Sunday, April 20, 2008

Recycled Water Too Clean?

I found this interesting article in The Age on Friday. It refers to concerns that have been raised regarding the suitability of using highly treated recycled water for enhanced river flows.

The concern is not that the water is contaminated, but rather that the water may be ‘too clean’.

After treatment by reverse osmosis, recycled water tends to contain only very low concentrations of important minerals such as calcium, magnesium and potassium, -all of which are essential to sustain aquatic life. Furthermore, there is none of the microscopic algae and other phytoplankton, which fish feed on, or nutrients required to grow such plants.

In most schemes, subsequent to reverse osmosis, water is ‘remineralised’, typically with calcium carbonate prior to transport or re-use. I would expect that in most environmental flow situations, further natural remineralisation and mixing with algae and nutrients would occur very quickly. But perhaps it is possible that if the water was not carefully adjusted prior to release, and then contributed (by far) the major portion of the environmental flow, then a waterway could indeed become deficient in some important chemical and microbial components.

There are a number of major environmental flow supplementation schemes currently under consideration or development around Australia (in Melbourne, Sydney and South East Queensland). Accordingly, I think this question warrants a closer look. The overall mineral and nutrient balance from various receiving waters to a river or reservoir is something that should be considered when assessing the environmental impacts of any proposed scheme.

Recycled Water 'Too Clean' for Yarra, Say Critics
By Peter Ker
The Age, April 18, 2008

A VICTORIAN Government proposal to divert billions of litres of recycled sewage into the Yarra River could hurt the waterway because the water could be "too clean", environmental groups have warned.

The Government is searching for the best way to use the 100 billion litres that will be recycled annually at the Eastern Treatment Plant plant at Bangholme once an upgrade is completed in 2012.

The Yarra proposal is one of two that have been under consideration since late last year. The second is piping the recycled water to the Latrobe Valley for use at power stations.

But Green groups have become concerned about the Yarra plan since briefings at which the Government made it clear that more water would be removed from the Upper Yarra for drinking if the recycled scheme went ahead.

That means the recycled water would be more of a substitute for river water rather than additional flows, with water diverted into Melbourne's dams just two kilometres upstream of where the recycled water would be piped into the river.
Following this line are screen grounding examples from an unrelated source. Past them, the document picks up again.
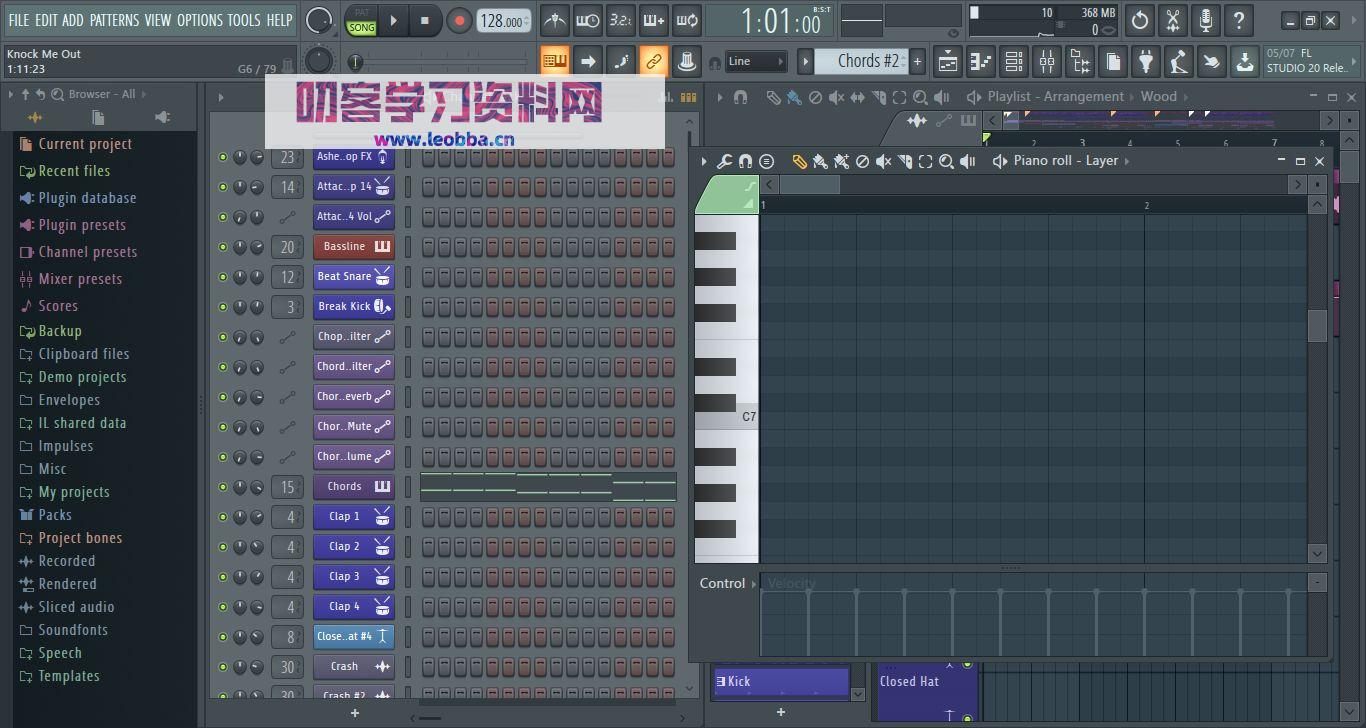Click the Piano roll zoom magnifier tool
The image size is (1366, 728).
946,161
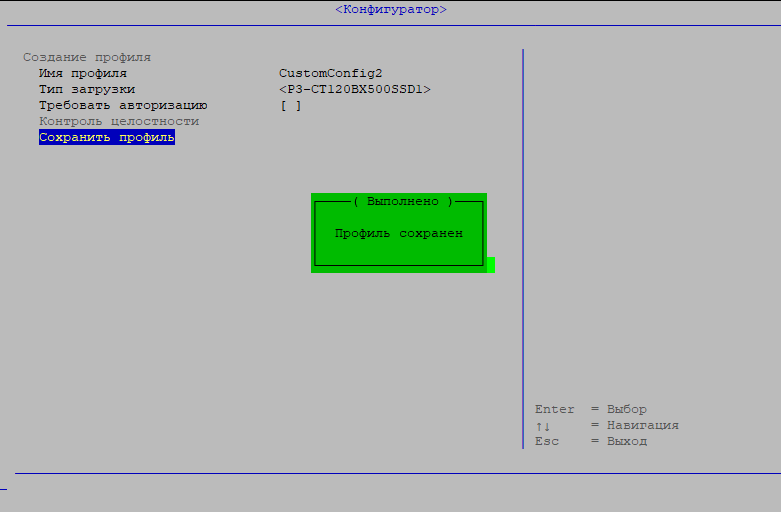Edit the CustomConfig2 profile name field
The width and height of the screenshot is (781, 512).
pos(330,73)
Those opposed to the plan include some of the most vocal campaigners for increased environmental flows in the river, with Environment Victoria spokeswoman Leonie Duncan saying that she had serious concerns.

"The purified recycled water that will be coming from the Eastern Treatment Plant will be the equivalent of distilled water," she said.

"It sounds bizarre, but it will actually be too clean for the Yarra. It will lack that real physical and chemical composition that is required to feed the chain of life in a river."

These claims were backed by Yarra Riverkeeper Ian Penrose, who said the idea of substituting recycled water for Yarra water was appalling.

"If it provides additional water to the Yarra and they take no more water out, we would be much more enthusiastic about this," he said.

"It's because they are going to do this as an excuse to take more water out that we are angry."

Despite being funded by Government-controlled bodies such as Melbourne Water and the Environment Protection Authority, Mr Penrose has been vocal in his criticism of the Brumby Government for failing to honour election promises to increase environmental flows in the Yarra.

He said recycled water was "better than no water" but was "a second choice to natural river water".

"The river needs the little bits and pieces in it as part of life," he said.

The Government is expected to decide how to use the recycled water when the two business cases are completed later this year.

Water Minister Tim Holding said he was aware of the argument that recycled water might not be ideal for river flows.

"That is why a business case is being done," he said.

"The purpose of having a multiple set of options is to give us the flexibility to select the superior option … that will address those issues as to what an environmental flow should look like."